RECORDS PROVIDED:

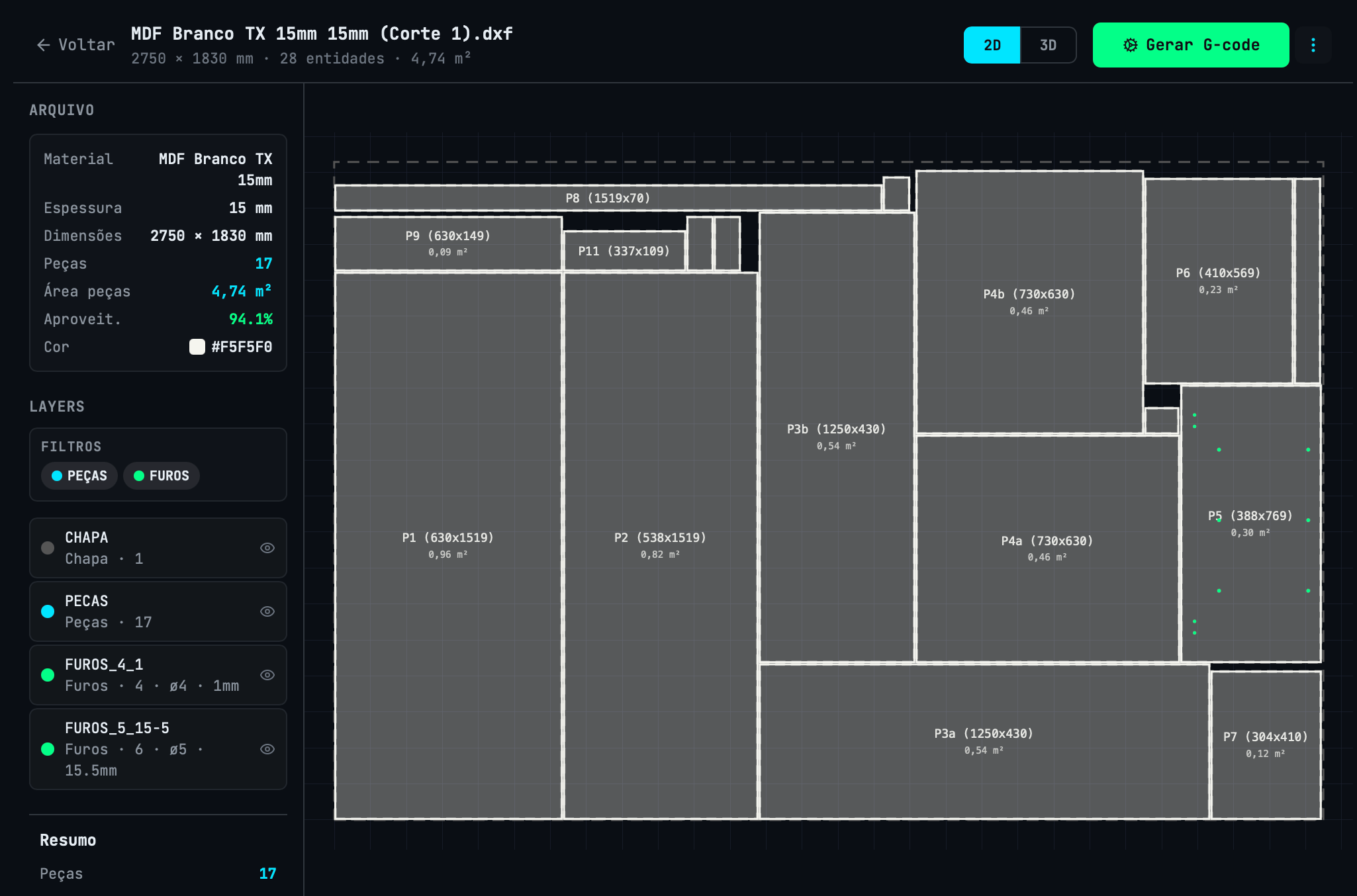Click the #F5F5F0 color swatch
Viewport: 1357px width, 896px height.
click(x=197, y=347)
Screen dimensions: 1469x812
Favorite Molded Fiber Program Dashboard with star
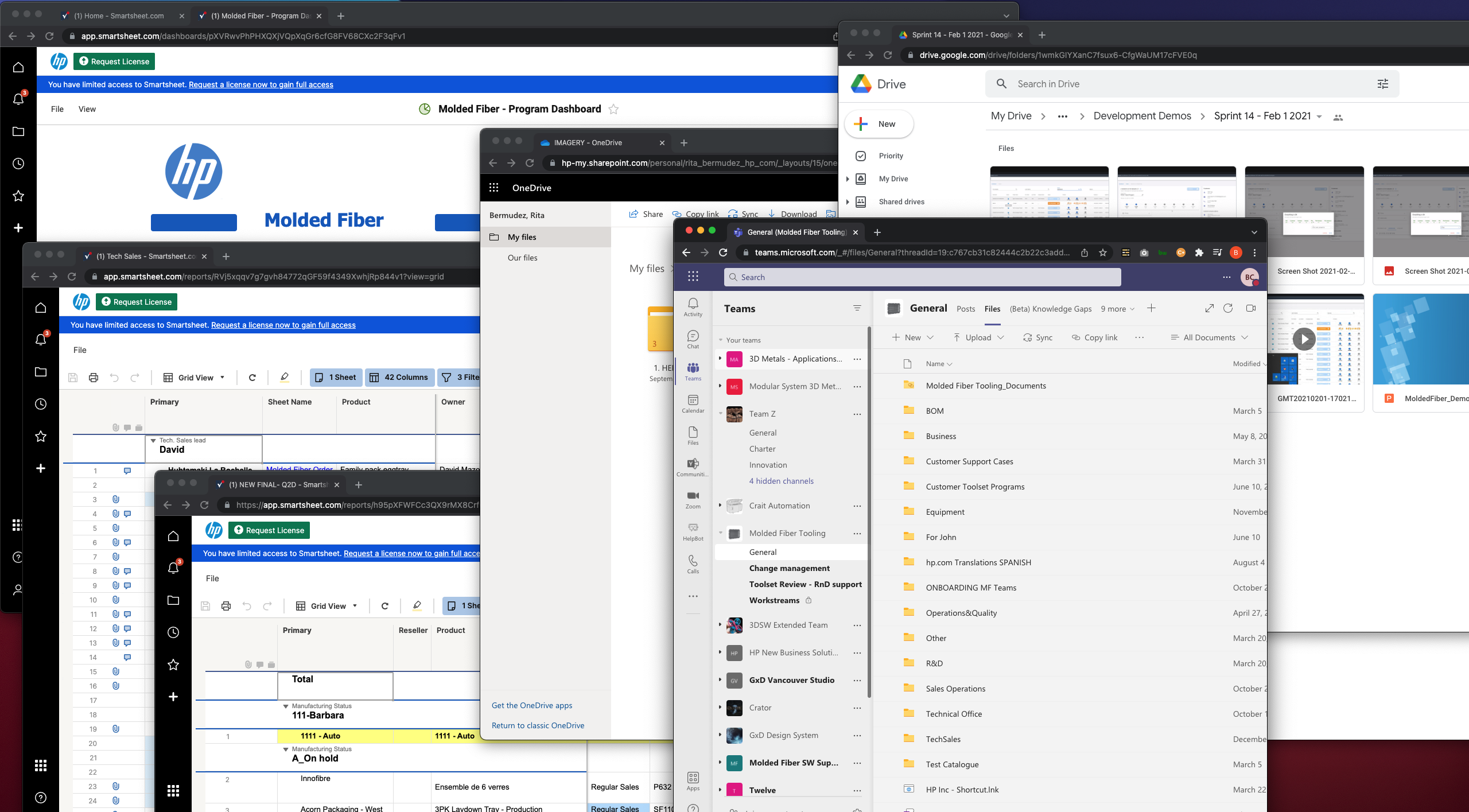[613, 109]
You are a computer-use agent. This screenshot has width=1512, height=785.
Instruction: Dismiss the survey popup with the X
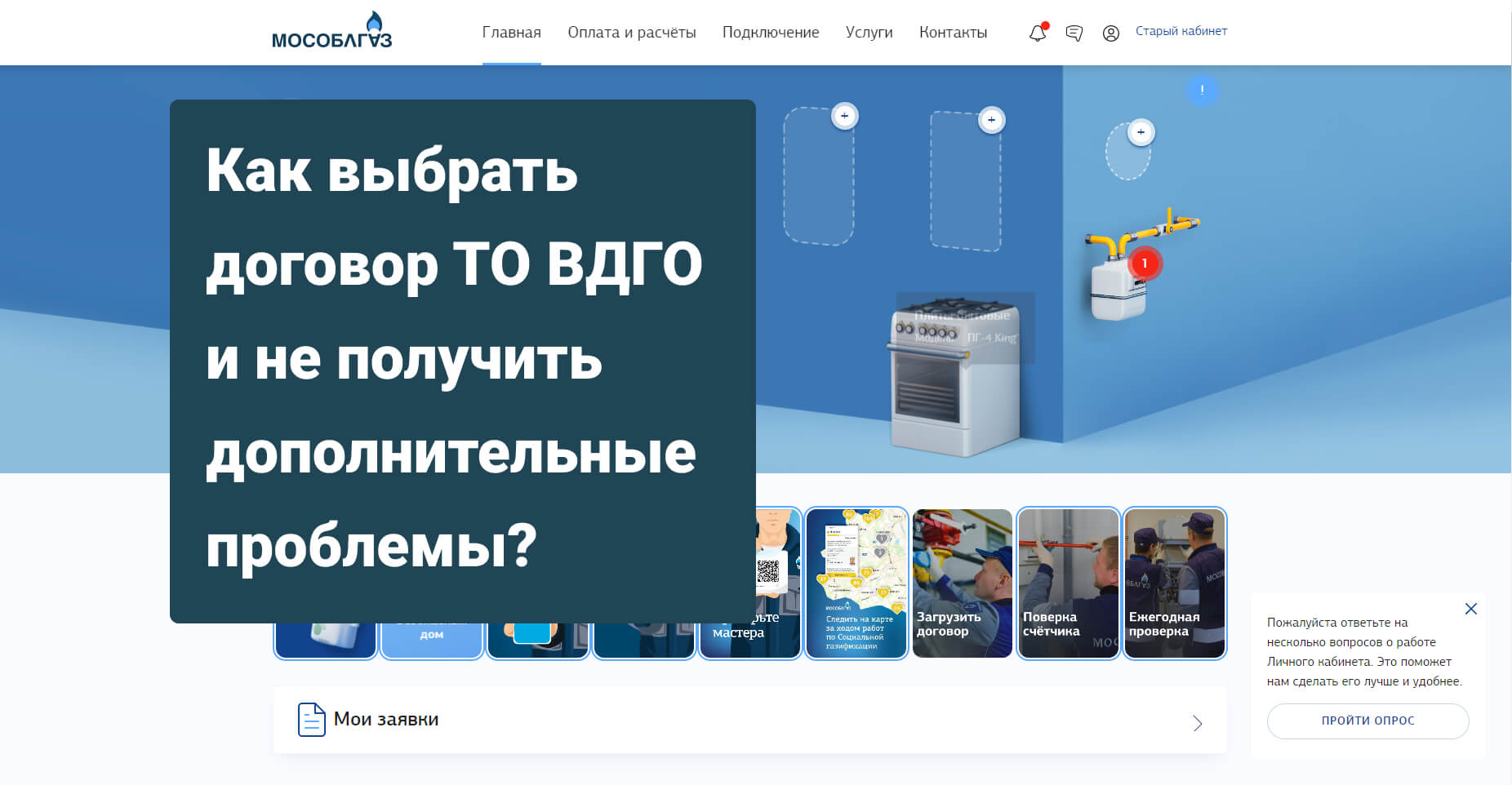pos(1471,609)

PROBLEM DETAILS: Without reproducing any picture, repeat exactly the lines from the one containing "Screen dimensions: 1469x812" through the last line of the material above, both ends included.

REPLY:
Screen dimensions: 1469x812
Favorite Molded Fiber Program Dashboard with star
[613, 109]
You are a computer-use agent. This screenshot has width=1512, height=785.
Instruction: Dismiss the survey popup with the X
pos(1471,609)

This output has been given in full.